Instructions for the task: At the line containing "Where should I click to: Click the Window", begin repeating lines exactly, and stop only after the final line of the records below.

[Stored data entries]
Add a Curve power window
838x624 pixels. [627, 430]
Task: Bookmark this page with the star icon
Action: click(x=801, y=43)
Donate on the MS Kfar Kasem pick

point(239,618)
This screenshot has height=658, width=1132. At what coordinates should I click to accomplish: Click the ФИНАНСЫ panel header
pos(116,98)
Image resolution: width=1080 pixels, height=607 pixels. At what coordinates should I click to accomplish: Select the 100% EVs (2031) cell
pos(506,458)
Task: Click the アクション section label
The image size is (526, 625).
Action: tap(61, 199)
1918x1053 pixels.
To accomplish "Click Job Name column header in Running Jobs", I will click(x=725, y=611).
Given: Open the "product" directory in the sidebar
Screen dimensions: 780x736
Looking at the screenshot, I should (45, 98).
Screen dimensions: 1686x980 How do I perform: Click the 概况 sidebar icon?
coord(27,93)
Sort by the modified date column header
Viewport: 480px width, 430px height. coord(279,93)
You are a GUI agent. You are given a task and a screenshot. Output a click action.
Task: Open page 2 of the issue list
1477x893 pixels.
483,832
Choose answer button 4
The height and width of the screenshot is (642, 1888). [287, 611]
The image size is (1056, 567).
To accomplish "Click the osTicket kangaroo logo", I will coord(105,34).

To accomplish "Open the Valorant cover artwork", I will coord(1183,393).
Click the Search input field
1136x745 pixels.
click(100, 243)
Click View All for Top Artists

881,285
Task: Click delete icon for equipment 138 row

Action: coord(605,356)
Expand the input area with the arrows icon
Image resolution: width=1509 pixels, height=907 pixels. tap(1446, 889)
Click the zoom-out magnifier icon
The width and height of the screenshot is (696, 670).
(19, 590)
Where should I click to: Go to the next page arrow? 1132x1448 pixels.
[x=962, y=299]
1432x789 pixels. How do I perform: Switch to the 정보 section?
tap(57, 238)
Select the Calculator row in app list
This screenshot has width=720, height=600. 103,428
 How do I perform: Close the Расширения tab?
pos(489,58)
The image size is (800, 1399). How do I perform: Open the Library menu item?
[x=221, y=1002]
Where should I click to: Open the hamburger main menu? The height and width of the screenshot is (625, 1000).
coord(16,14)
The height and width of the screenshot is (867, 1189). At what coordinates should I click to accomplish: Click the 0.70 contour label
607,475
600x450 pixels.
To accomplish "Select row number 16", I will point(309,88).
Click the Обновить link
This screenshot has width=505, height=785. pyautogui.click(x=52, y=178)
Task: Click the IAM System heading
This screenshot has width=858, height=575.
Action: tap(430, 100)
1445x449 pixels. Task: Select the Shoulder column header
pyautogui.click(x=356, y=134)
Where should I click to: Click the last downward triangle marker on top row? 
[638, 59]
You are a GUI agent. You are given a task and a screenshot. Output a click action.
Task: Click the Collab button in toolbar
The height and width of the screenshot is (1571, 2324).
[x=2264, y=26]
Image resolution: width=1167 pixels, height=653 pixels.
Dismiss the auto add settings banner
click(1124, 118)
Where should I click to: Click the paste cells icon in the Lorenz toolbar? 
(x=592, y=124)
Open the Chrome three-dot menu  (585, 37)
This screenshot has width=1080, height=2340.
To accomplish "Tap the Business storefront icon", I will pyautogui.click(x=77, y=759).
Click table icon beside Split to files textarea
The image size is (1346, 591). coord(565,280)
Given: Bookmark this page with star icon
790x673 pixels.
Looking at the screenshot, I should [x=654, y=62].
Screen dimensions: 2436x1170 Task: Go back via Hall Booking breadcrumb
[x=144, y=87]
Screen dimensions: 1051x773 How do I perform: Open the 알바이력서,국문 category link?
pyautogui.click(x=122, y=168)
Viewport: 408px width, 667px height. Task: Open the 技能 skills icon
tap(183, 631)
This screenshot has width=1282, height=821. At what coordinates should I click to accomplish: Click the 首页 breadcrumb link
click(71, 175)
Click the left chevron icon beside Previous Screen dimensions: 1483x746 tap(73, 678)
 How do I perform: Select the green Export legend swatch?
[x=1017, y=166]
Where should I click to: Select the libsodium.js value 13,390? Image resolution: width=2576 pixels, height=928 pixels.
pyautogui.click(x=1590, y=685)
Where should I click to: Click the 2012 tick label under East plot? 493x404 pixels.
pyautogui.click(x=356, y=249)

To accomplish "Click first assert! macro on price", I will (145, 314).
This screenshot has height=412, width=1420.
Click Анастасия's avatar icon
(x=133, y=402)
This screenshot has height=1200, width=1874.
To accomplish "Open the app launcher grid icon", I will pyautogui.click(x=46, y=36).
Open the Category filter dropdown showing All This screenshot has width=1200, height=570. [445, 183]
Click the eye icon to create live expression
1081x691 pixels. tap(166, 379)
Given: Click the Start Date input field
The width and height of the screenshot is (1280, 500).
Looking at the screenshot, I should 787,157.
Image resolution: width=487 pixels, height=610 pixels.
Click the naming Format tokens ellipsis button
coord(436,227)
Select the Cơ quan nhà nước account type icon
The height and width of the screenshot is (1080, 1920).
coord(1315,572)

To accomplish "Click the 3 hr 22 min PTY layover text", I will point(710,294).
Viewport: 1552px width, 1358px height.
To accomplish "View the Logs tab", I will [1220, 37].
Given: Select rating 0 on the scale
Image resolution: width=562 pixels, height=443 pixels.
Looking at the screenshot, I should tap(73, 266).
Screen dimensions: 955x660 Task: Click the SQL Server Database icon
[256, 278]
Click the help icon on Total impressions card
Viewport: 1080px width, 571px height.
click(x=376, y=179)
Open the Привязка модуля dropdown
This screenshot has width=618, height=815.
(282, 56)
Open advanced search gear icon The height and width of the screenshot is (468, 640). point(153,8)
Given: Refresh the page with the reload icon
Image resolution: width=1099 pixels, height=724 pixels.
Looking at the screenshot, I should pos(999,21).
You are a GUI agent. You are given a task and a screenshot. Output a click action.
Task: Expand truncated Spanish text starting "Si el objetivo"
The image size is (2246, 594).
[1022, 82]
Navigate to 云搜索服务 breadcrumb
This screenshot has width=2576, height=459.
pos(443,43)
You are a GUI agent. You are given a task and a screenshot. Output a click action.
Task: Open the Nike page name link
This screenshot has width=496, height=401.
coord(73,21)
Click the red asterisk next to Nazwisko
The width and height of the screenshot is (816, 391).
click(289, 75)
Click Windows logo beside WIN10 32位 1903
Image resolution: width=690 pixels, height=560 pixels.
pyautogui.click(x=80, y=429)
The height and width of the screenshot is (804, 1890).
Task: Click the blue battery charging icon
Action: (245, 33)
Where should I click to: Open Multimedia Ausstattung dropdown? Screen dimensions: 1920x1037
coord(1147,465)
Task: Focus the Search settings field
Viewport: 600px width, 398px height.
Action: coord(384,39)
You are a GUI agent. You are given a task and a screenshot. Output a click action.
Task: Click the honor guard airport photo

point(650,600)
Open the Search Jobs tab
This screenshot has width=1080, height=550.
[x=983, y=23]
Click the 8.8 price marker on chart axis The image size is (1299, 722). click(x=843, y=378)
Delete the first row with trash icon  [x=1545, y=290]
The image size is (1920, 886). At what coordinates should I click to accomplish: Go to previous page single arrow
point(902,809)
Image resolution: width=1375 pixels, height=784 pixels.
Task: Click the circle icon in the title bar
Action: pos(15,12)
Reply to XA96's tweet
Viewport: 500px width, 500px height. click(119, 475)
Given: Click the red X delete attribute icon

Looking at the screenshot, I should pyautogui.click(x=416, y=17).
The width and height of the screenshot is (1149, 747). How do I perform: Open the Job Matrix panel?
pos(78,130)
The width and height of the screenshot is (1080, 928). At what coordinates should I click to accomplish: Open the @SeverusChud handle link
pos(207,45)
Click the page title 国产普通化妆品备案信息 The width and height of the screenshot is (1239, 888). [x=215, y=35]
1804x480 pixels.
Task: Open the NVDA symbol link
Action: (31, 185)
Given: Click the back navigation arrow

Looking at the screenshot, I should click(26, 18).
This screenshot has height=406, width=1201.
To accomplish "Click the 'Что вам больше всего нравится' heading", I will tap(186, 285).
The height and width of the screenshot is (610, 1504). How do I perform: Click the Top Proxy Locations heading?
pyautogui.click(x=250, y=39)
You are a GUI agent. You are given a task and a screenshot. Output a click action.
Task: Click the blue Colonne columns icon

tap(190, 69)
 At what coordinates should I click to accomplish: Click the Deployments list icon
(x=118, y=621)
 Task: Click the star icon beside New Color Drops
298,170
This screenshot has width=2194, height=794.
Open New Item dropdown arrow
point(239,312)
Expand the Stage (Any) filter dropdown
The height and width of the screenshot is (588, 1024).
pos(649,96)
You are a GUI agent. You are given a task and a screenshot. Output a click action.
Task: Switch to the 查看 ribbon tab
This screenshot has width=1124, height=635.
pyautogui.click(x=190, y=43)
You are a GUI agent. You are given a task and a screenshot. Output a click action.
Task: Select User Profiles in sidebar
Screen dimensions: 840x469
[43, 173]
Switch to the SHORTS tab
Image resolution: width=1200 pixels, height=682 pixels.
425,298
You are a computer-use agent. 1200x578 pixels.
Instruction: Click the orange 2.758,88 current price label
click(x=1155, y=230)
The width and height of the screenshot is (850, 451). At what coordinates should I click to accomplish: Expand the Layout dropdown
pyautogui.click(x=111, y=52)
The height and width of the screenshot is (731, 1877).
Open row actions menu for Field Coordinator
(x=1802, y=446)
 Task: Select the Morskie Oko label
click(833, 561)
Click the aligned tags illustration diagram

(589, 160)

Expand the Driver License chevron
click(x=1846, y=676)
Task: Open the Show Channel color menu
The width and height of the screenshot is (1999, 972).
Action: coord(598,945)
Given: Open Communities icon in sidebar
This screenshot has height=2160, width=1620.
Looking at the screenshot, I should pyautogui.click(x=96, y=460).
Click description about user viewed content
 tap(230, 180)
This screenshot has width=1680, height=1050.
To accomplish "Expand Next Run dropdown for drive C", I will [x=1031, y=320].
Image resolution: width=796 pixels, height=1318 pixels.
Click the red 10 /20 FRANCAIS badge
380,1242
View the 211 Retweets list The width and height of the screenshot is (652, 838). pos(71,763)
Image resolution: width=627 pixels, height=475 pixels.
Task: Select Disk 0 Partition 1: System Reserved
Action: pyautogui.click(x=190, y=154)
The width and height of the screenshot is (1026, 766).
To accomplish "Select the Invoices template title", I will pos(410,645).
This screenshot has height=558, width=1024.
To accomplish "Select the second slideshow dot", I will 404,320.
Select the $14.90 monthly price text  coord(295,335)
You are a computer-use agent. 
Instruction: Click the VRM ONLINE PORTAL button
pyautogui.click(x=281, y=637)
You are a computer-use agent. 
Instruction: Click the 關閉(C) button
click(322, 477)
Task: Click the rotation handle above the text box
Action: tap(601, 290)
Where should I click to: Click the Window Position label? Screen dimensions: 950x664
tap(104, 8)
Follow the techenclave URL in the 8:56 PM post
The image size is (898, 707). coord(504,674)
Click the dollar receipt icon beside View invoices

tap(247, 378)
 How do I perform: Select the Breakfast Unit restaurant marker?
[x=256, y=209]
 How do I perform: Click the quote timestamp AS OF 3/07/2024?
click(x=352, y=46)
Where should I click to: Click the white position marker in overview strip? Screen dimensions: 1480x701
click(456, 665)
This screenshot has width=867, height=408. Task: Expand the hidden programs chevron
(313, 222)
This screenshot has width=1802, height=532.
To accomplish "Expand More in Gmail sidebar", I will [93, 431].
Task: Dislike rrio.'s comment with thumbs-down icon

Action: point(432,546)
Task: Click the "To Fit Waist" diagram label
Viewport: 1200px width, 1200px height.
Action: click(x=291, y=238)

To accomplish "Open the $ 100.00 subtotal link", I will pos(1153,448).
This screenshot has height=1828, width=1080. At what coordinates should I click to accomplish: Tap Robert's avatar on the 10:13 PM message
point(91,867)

Problem solution:
Where should I click to: Click the Window Position label? Screen dimensions: 950x664
tap(104, 8)
Follow the techenclave URL in the 8:56 PM post
The image size is (898, 707). coord(504,674)
Click the dollar receipt icon beside View invoices

tap(247, 378)
 How do I perform: Select the Breakfast Unit restaurant marker?
[x=256, y=209]
 How do I perform: Click the quote timestamp AS OF 3/07/2024?
click(x=352, y=46)
Where should I click to: Click the white position marker in overview strip? Screen dimensions: 1480x701
click(456, 665)
This screenshot has width=867, height=408. Task: Expand the hidden programs chevron
(313, 222)
This screenshot has width=1802, height=532.
To accomplish "Expand More in Gmail sidebar", I will [93, 431].
Task: Dislike rrio.'s comment with thumbs-down icon

Action: point(432,546)
Task: Click the "To Fit Waist" diagram label
Viewport: 1200px width, 1200px height.
Action: click(x=291, y=238)

To accomplish "Open the $ 100.00 subtotal link", I will pos(1153,448).
This screenshot has height=1828, width=1080. At what coordinates should I click to accomplish: Tap Robert's avatar on the 10:13 PM message
point(91,867)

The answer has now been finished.